╭─ RECORDS PROVIDED

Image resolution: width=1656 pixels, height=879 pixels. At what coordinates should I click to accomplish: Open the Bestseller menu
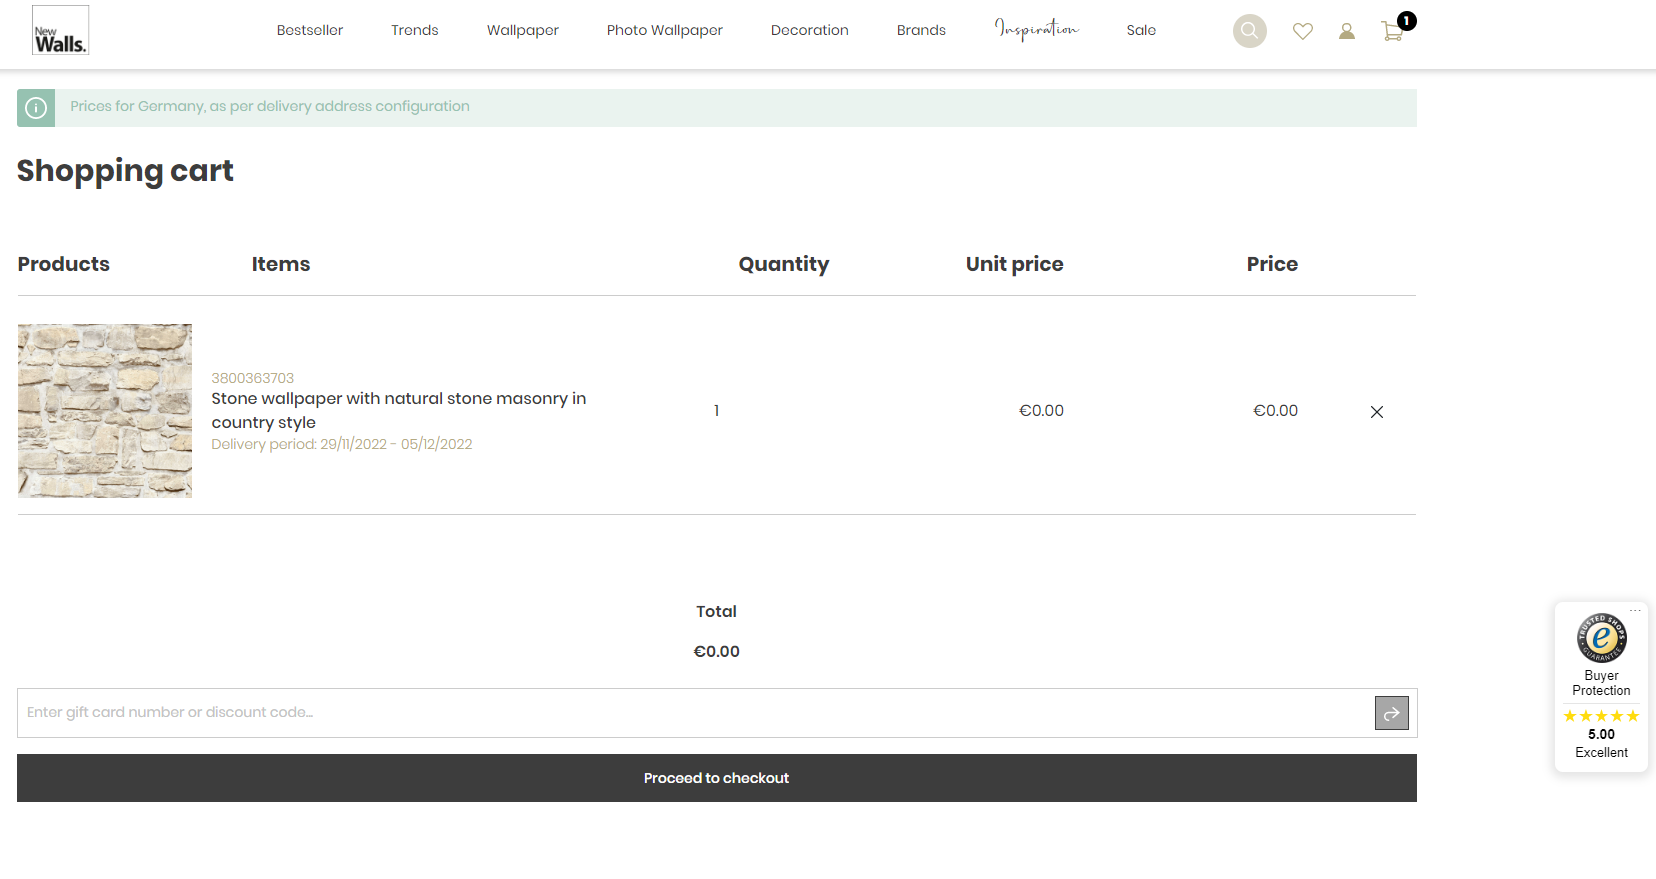tap(310, 31)
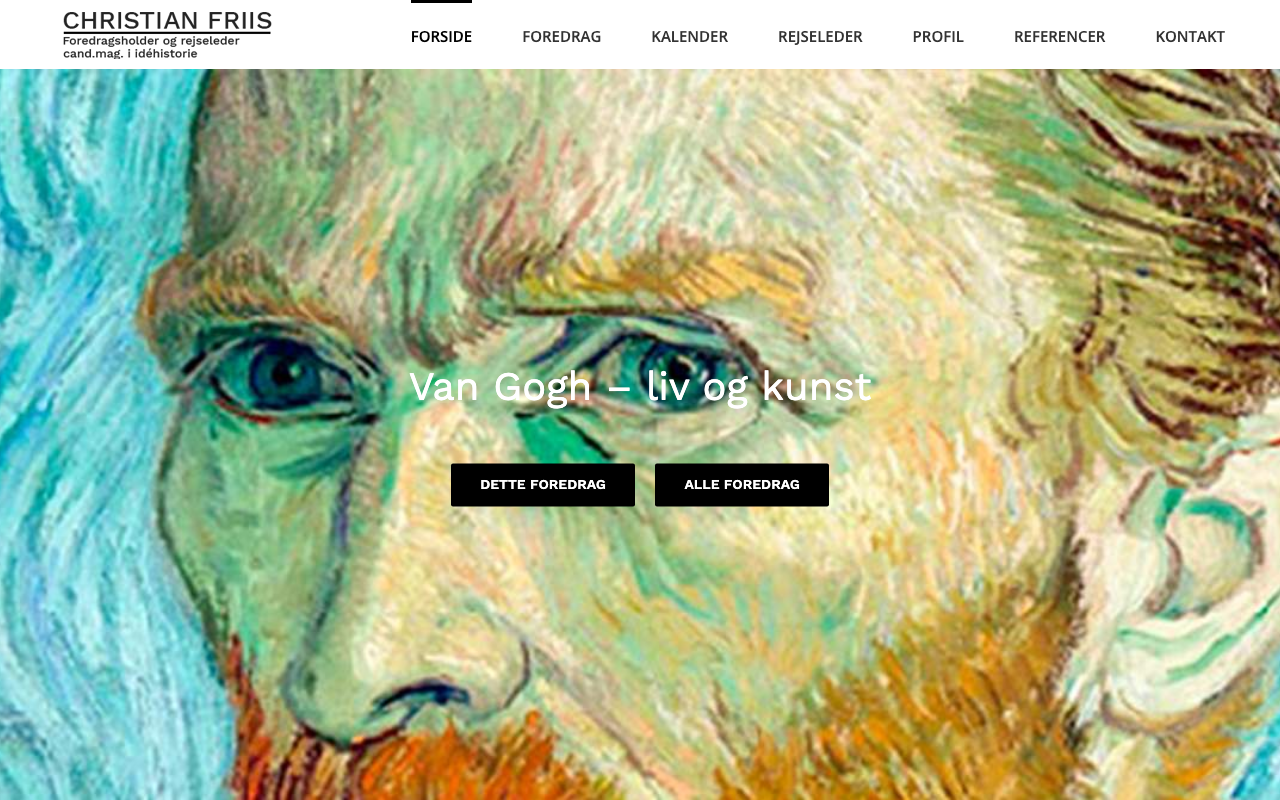Click the white header bar between logo and menu
Image resolution: width=1280 pixels, height=800 pixels.
(340, 35)
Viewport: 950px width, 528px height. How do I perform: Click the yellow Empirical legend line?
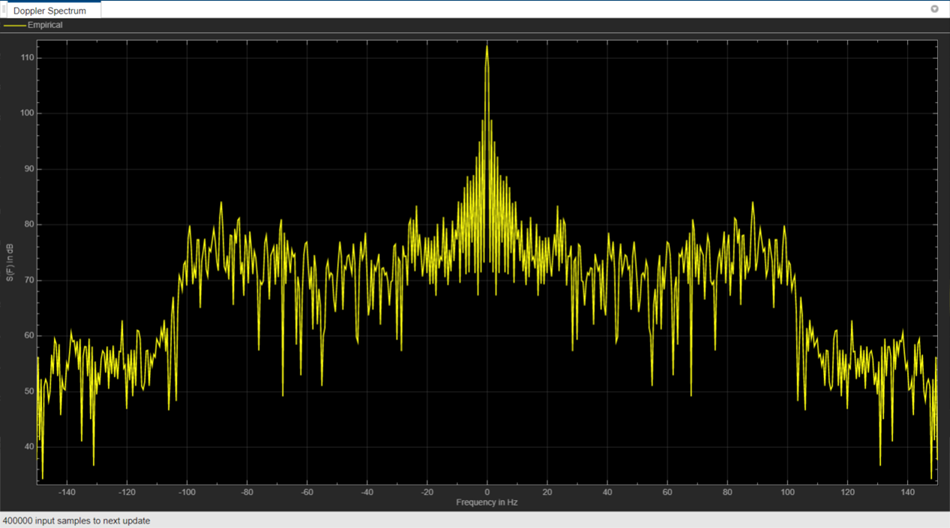click(x=15, y=25)
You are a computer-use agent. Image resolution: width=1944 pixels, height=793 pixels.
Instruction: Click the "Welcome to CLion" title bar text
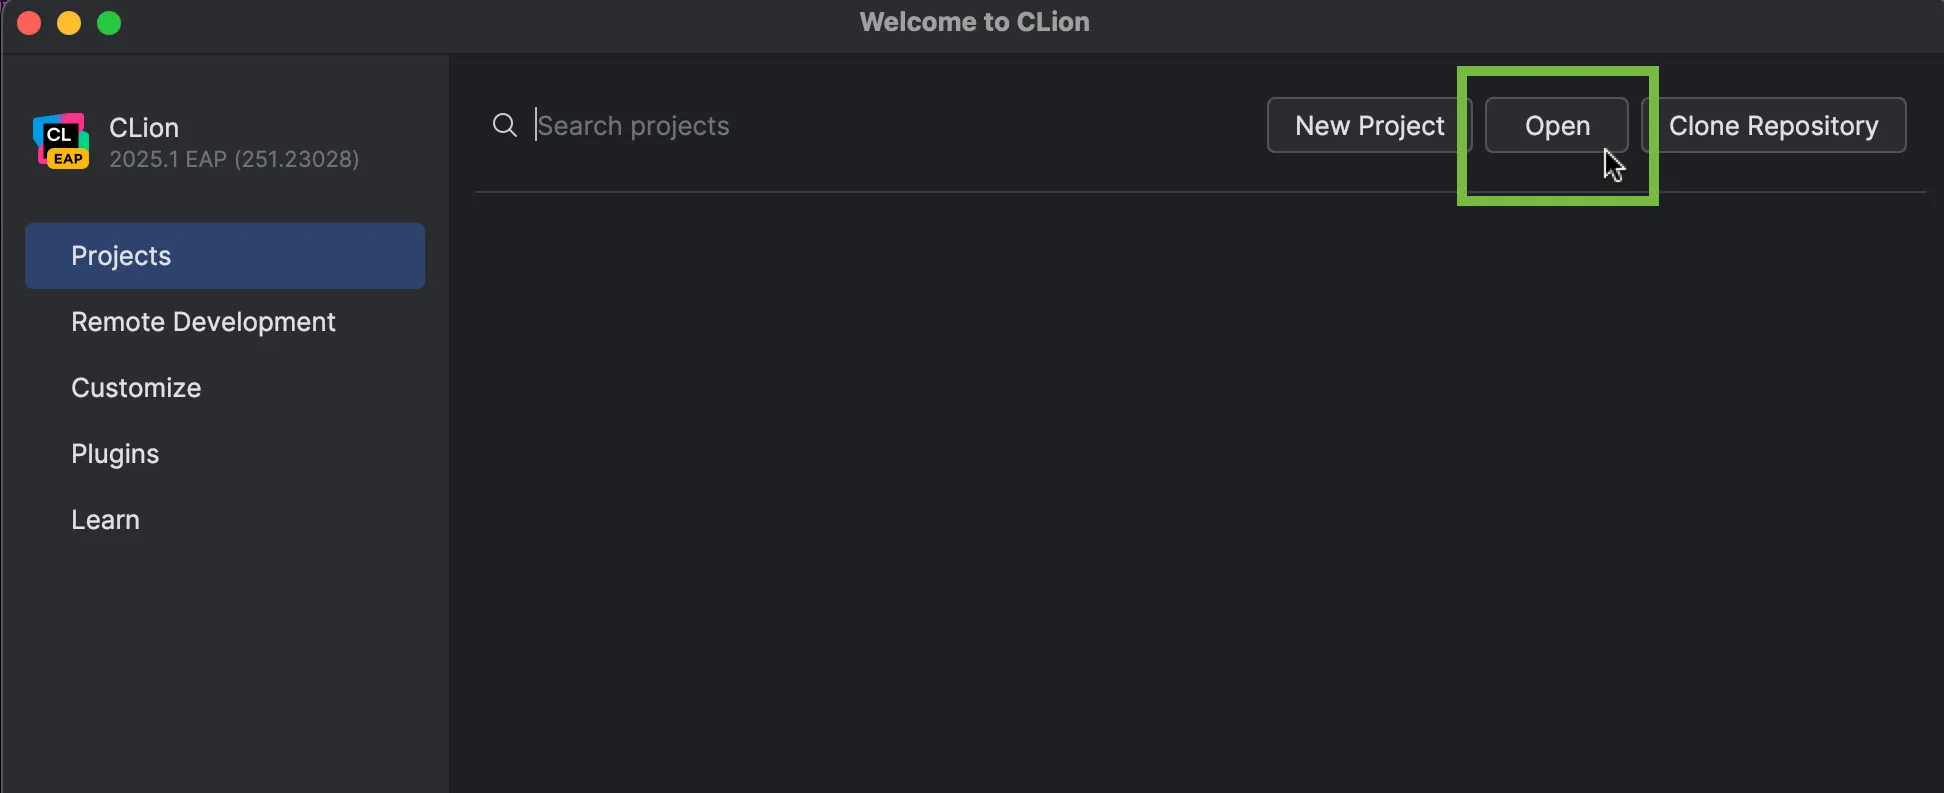coord(974,22)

╰─

*PROMPT*: The expected result is the data above in exact form, free of pictures.

*WRITTEN SOLUTION*:
Image resolution: width=1656 pixels, height=879 pixels. At what coordinates should I click to accomplish: Open the Bestseller menu
tap(310, 31)
Click the white header bar between logo and menu
Image resolution: width=1280 pixels, height=800 pixels.
(340, 35)
Viewport: 950px width, 528px height. How do I perform: Click the yellow Empirical legend line?
click(x=15, y=25)
You are a computer-use agent. Image resolution: width=1944 pixels, height=793 pixels.
Instruction: Click the "Welcome to CLion" title bar text
coord(974,22)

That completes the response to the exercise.